Ten aanzien van [naam] ligt dit anders. Voor het nemen van de beslissing is voor de rechtbank mede van belang kennis te nemen van de feiten en omstandigheden alsmede de overwegingen die volgens [naam] een rol hebben gespeeld bij het nemen van het Bestuursbesluit. Daarnaast speelt mee dat [naam] vanwege de
erga omneswerking (artikel 2:16 lid 1 BW) van de nietigverklaring van het Bestuursbesluit mogelijk belang heeft bij de uitkomst van dit geding, zodat hij ook om die reden in de gelegenheid wordt gesteld zich uit te laten over de vorderingen. De rechtbank ziet daarin aanleiding om op de voet van artikel 118 Rv partijen op te dragen [naam] in het geding op te roepen, met betekening van dit vonnis en de tot heden gewisselde processtukken. Het volstaat indien één van partijen [naam] oproept.

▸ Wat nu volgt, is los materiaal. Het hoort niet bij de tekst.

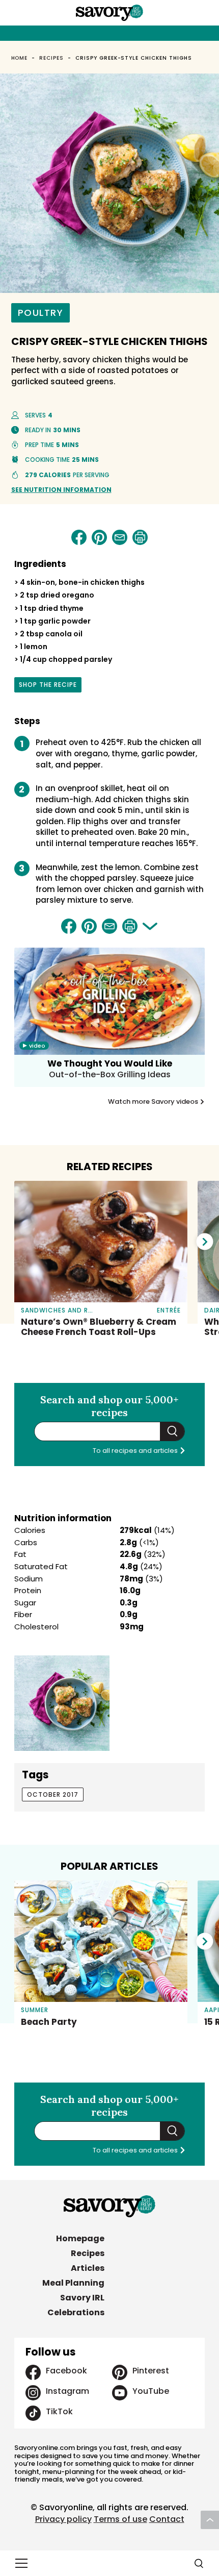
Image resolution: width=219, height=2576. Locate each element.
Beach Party (49, 2022)
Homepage (80, 2238)
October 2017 (52, 1794)
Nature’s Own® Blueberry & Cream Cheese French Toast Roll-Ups (98, 1327)
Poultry (41, 312)
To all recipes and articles (136, 1450)
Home (19, 58)
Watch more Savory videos (154, 1101)
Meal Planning (73, 2283)
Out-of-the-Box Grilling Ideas (110, 1074)
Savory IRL (82, 2297)
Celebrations (75, 2312)
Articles (87, 2268)
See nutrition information (61, 489)
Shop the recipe (48, 686)
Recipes (51, 58)
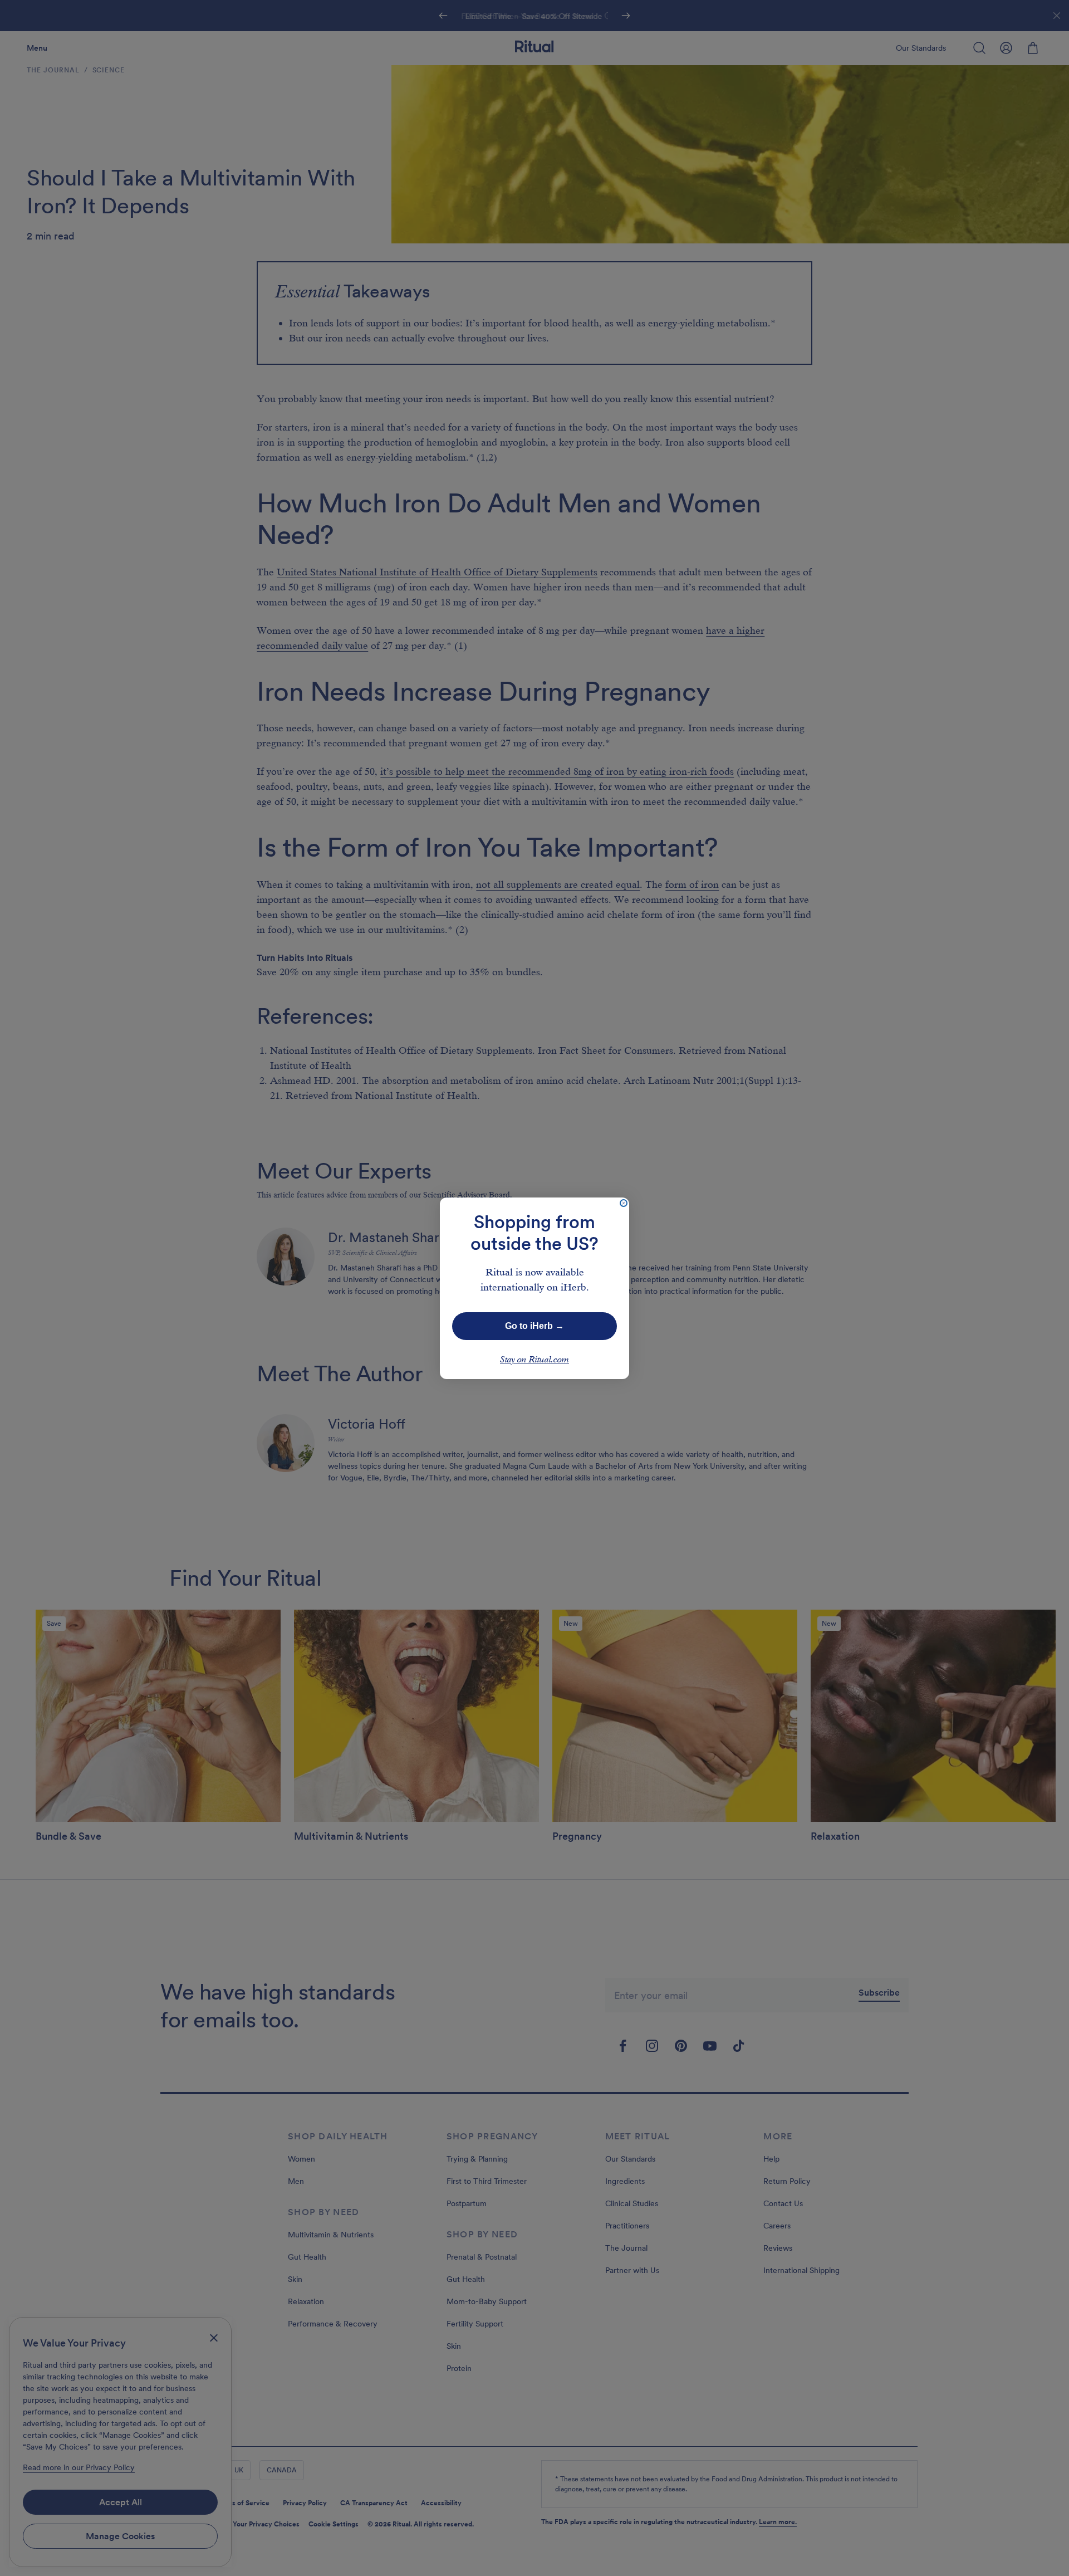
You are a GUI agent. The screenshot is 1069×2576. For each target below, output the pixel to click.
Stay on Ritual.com (534, 1360)
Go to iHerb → (534, 1326)
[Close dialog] (623, 1203)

De zaak zal daartoe worden verwezen naar de rol van 19 februari 2025 alvorens (eventueel na een conclusie van [naam] en een mondelinge behandeling) een eindbeslissing wordt gegeven.

5.De beslissing

De rechtbank
5.1.
draagt RSG en/of Mercator op om binnen
twee wekenna dagtekening van dit vonnis door middel van een deurwaardersexploot de processtukken en dit vonnis te betekenen aan [naam] , alsmede om hem op te roepen om uiterlijk
19 februari 2025niet in persoon, maar vertegenwoordigd door een advocaat, in deze procedure te verschijnen teneinde zich uit te laten over de vorderingen van RSG;
5.2.
verklaart dit vonnis uitvoerbaar bij voorraad;
5.3.
houdt iedere verdere beslissing aan.
Dit vonnis is gewezen door mr. N.C.H. Blankevoort en in het openbaar uitgesproken op 8 januari 2025.